◆ PROBLEM DETAILS ◆
Repeat the data word for word. Do not include the pictures.

[Recorded data]
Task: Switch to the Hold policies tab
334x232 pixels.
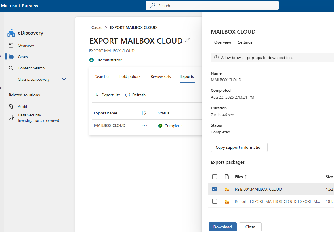Action: tap(130, 76)
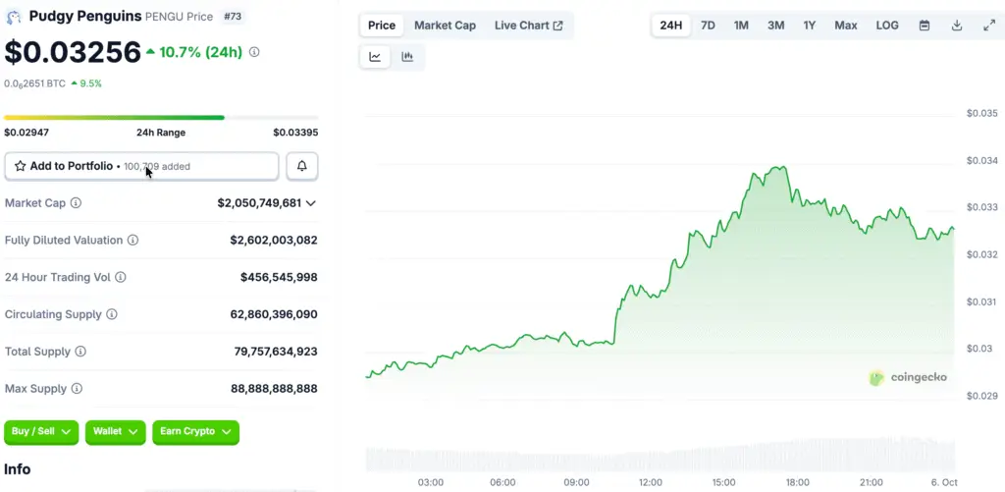1005x492 pixels.
Task: Open the Live Chart link
Action: (528, 26)
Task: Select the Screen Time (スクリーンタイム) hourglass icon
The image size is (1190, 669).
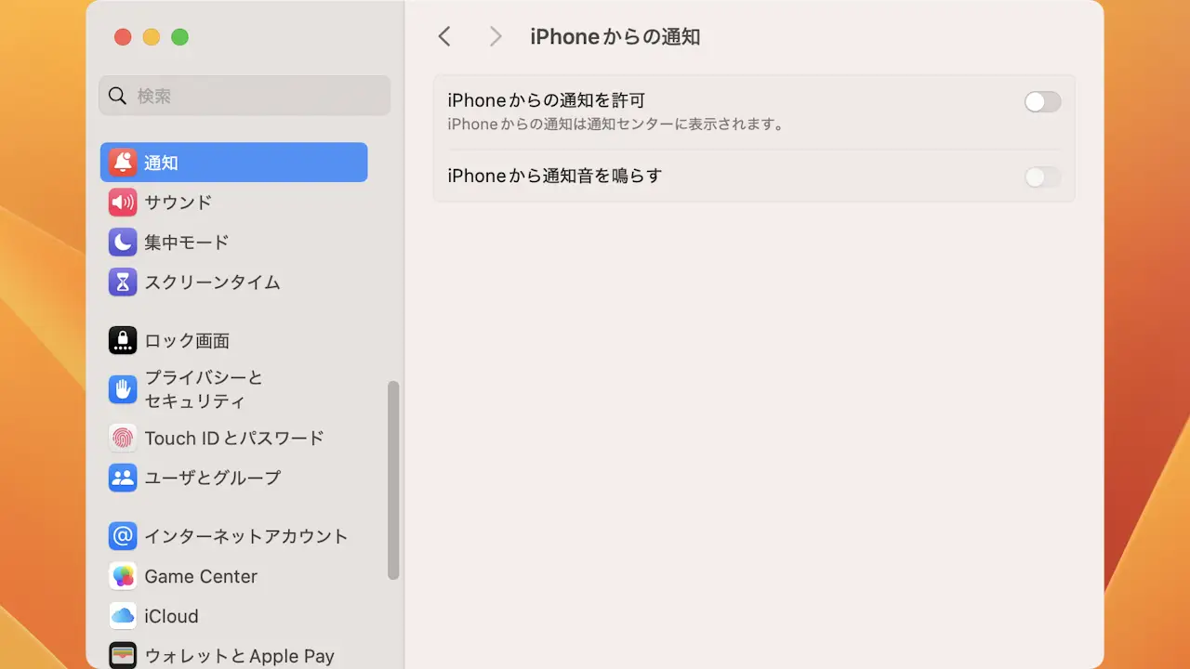Action: (x=123, y=282)
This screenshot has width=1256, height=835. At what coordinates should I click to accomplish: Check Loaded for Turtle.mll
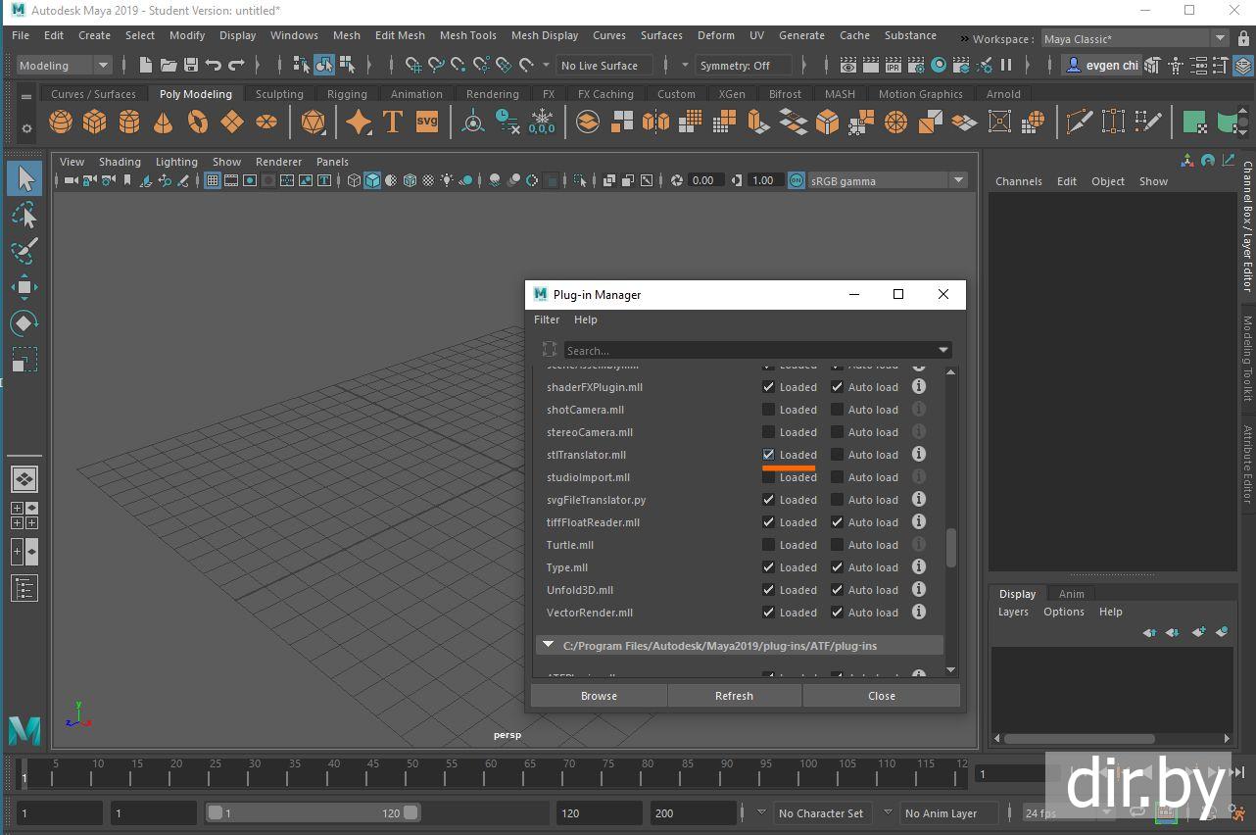coord(769,545)
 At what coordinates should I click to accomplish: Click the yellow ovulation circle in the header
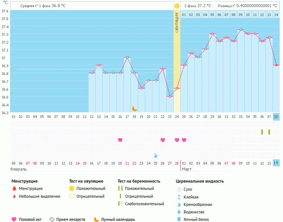[x=177, y=6]
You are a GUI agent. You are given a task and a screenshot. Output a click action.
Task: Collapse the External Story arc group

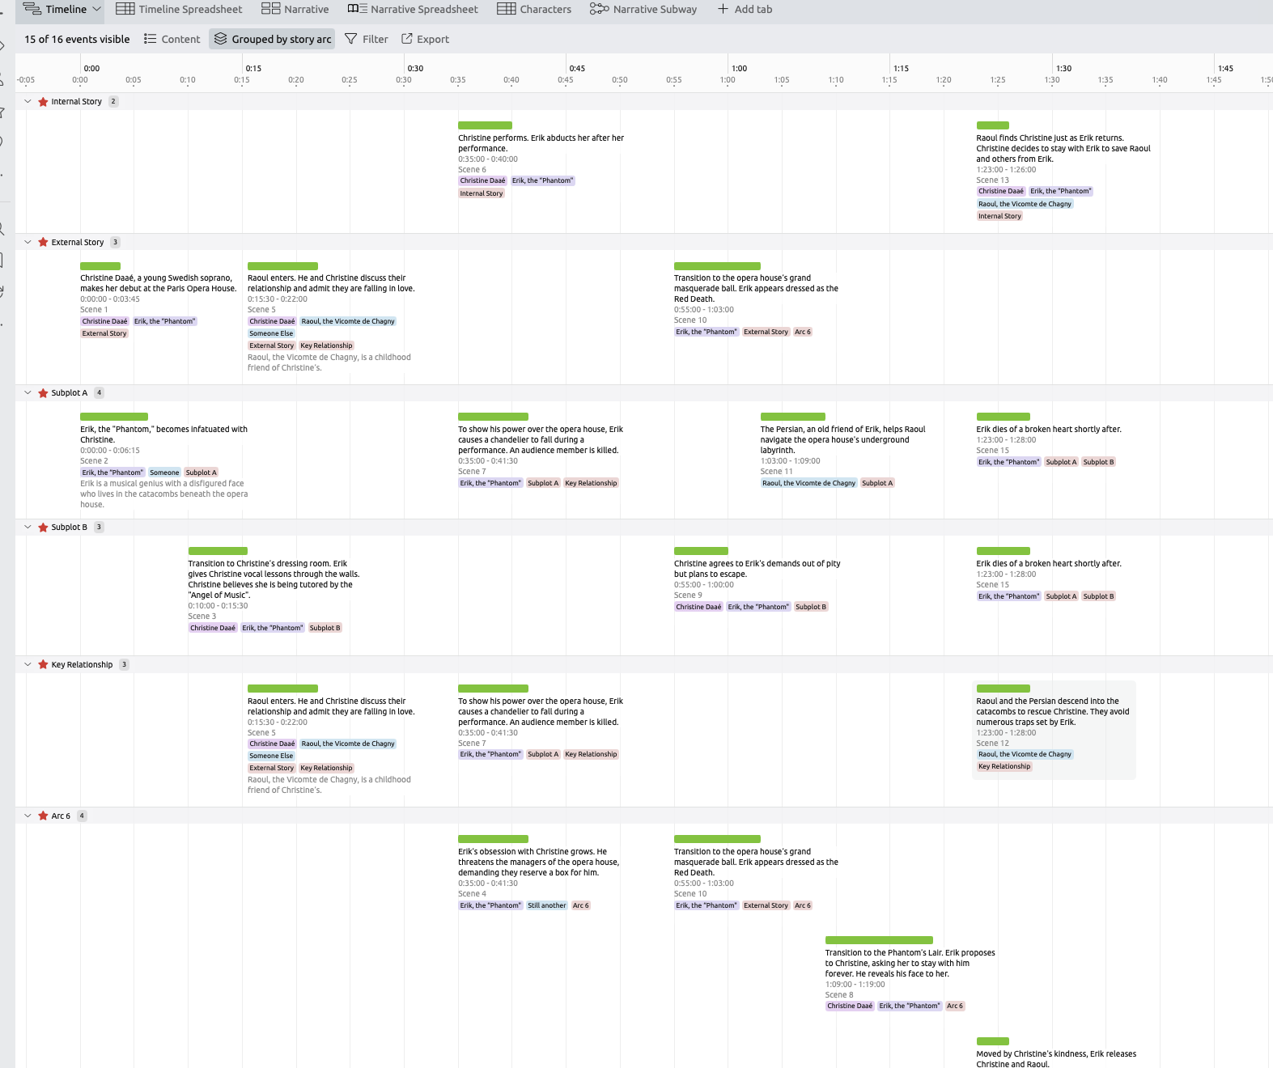coord(28,242)
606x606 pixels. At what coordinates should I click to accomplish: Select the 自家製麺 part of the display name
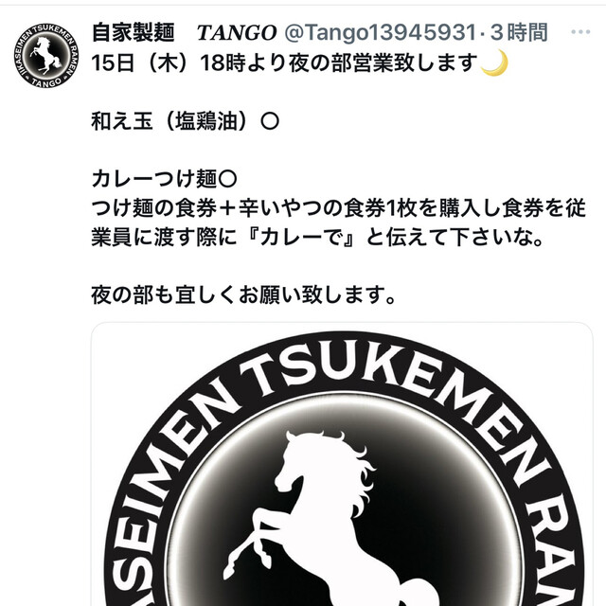(134, 32)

◆ ANSWER SPACE ◆
Task: Switch to the Hold policies tab
334x232 pixels.
Action: tap(130, 76)
1005x492 pixels.
Task: Open the Live Chart link
Action: (528, 26)
Task: Select the Screen Time (スクリーンタイム) hourglass icon
The image size is (1190, 669).
Action: (x=123, y=282)
This screenshot has width=1256, height=835. At what coordinates should I click to accomplish: Check Loaded for Turtle.mll
coord(769,545)
 At what coordinates should I click to accomplish: Click the yellow ovulation circle in the header
[x=177, y=6]
You are a GUI agent. You are given a task and a screenshot. Output a click action.
Task: Collapse the External Story arc group

coord(28,242)
606x606 pixels. At what coordinates should I click to accomplish: Select the 自家製麺 part of the display name
(134, 32)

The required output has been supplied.